Activity: Pictures do not belong in the copy. Return all of the entries exactly.

Given records:
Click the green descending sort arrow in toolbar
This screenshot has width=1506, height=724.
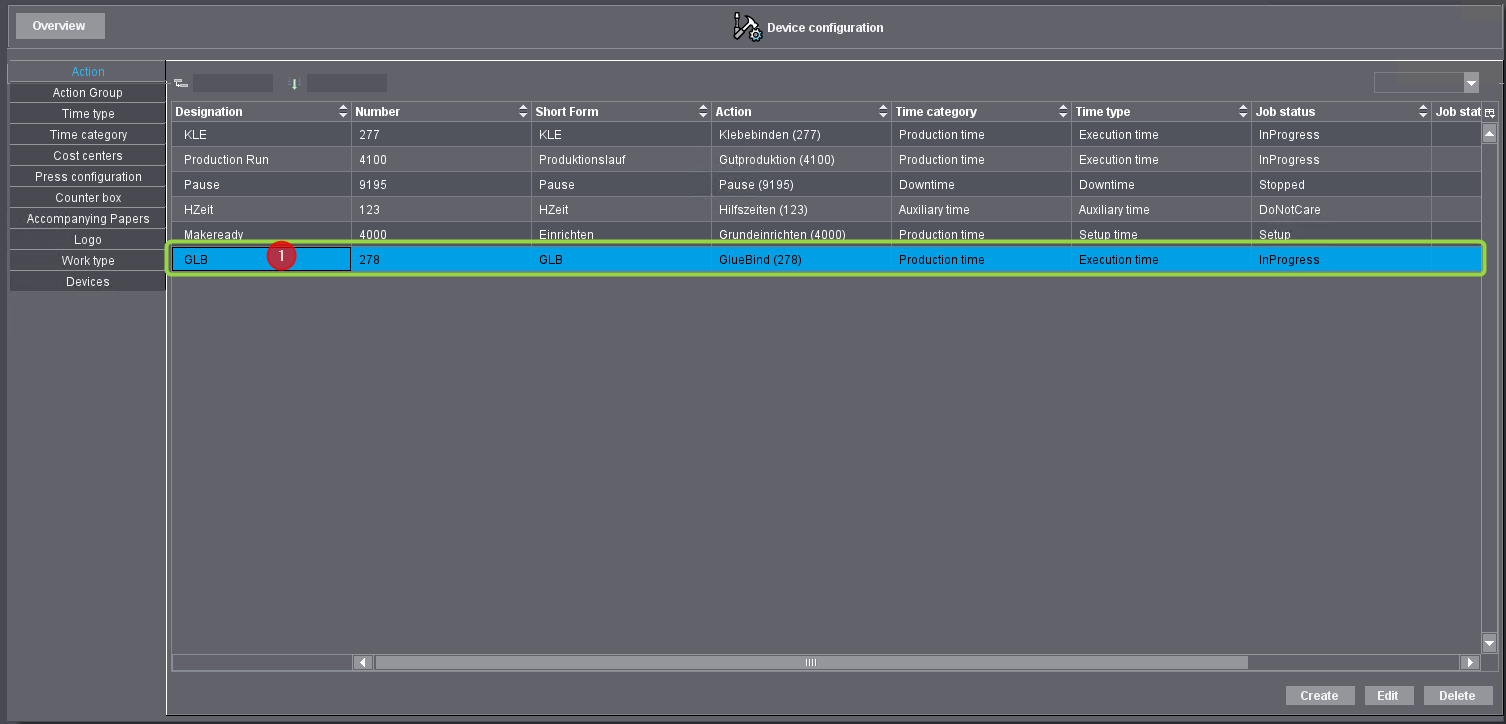[294, 83]
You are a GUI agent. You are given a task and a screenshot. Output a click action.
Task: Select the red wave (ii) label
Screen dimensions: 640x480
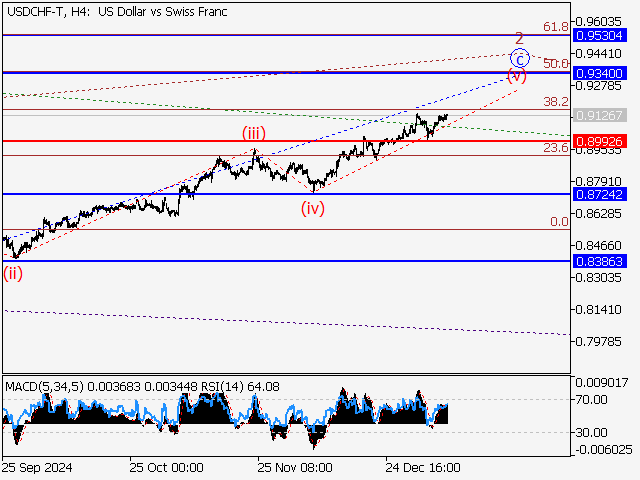pyautogui.click(x=13, y=271)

Solution to this exercise:
Click the green descending sort arrow in toolbar
This screenshot has width=1506, height=724.
[294, 83]
You are a GUI agent. You are given a task and a screenshot. Output a click action.
Task: Select the red wave (ii) label
Screen dimensions: 640x480
pyautogui.click(x=13, y=271)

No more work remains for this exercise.